Your hammie should let you hold him with time...keep talking to him and stroking him. You could try laying your hand out flat and see if he walks onto it...if not, cup him in both of your hands rather than picking him up around his ribs!!

As you just got him, he will need to get used to his new surroundings and new owner!!

Don't worry...I am sure he will come round!! :thumbsup::eek6:


----------



## Cage confused (Mar 14, 2009)

cherrie_b said:


> Your hammie should let you hold him with time...keep talking to him and stroking him. You could try laying your hand out flat and see if he walks onto it...if not, cup him in both of your hands rather than picking him up around his ribs!!
> 
> As you just got him, he will need to get used to his new surroundings and new owner!!
> 
> Don't worry...I am sure he will come round!! :thumbsup::eek6:


Thanks! He ate out of my hand today:yikes:, but he doesnt step onto my hand yet. xpt when hes climbing the wires and he got to high he'll move his hindlegs onto my hand so i can move him down. :001_wub:


----------



## cherrie_b (Dec 14, 2008)

Cage confused said:


> Thanks! He ate out of my hand today:yikes:, but he doesnt step onto my hand yet. xpt when hes climbing the wires and he got to high he'll move his hindlegs onto my hand so i can move him down. :001_wub:


awww, see...progress already!! 

well done!! 

I have a new hammie, 10 weeks old, who doesn't like to be held. I have found the only way of getting him out is to cup my hands around him so that he has no choice...eventually they will learn that we are not going to hurt them and will get used to being handled.

Have you managed to get a new cage? Where abouts do you live? I could have a look on ebay for you and you could get your parents to have a look too...you can usually get a cheap cage if you collect...


----------



## Cage confused (Mar 14, 2009)

cherrie_b said:


> Have you managed to get a new cage? Where abouts do you live? I could have a look on ebay for you and you could get your parents to have a look too...you can usually get a cheap cage if you collect...

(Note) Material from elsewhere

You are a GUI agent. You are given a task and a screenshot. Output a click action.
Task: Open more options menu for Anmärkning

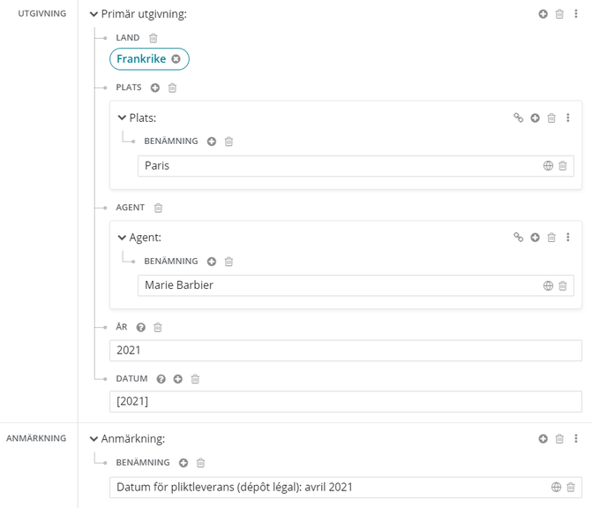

I live in canada, so i dont think that would work
When i told her that you offered to look into it for me my mom told me to appreciate what i have and gave me all these examples of people making do with what they had.:blink:

So i gess my hammy will just have to make do with his cage.
I took him out of his cage today and put him in a clear plastic bin and he looked around my room and took in the sights.  but he peed and pood in it:

Thanks for the offer anyway1


----------



## cherrie_b (Dec 14, 2008)

Woah...I thought you were in the UK!! 

Ah ok. You're Mum is a wise lady then!!  

Do you have any pics of your hammie? We would love to see!!


----------



## Cage confused (Mar 14, 2009)

i'll get photos soon!


----------



## Cage confused (Mar 14, 2009)

here he is!:tongue:


----------



## cherrie_b (Dec 14, 2008)

awww...he is beautiful!!   What is his name? Black Bear?? hehe


----------



## Cage confused (Mar 14, 2009)

lolz. No, he has a longer name than that. dont laugh!

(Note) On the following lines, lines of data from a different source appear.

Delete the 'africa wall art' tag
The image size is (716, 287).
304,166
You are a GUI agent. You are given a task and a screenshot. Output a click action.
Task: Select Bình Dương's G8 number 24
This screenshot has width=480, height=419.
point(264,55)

His name is......Twilight Onyx Hanter Sean Huang.

Twilight=his first name, my fav book! EDWARD!!!!:001_wub: I was gunna name him Edward, but i dont like that name. (I just might be a groupie though!)
Onyx= i think its a black stone, thats his middle name
Hanter=my brother whos three made this up, and its Twilights middle name,too
Sean=My dad wanted the hammy to be named after him, so he gave twilight the middle name Sean(pronounced shawn)
Huang=his last name, its our last name too

If this is sorta confusing, we all call him Twilight. Xpt my bro, who calls him hanter.


----------



## Cage confused (Mar 14, 2009)

cherrie_b said:


> awww...he is beautiful!!


Thank! XD

Oh, and he let me hold him with out squirming for 10 seconds!!!!!
I LOOOOOOVE HIM!!!!!!!!!


----------



## cherrie_b (Dec 14, 2008)

aww bless!! That is a long name...appropriate tho!!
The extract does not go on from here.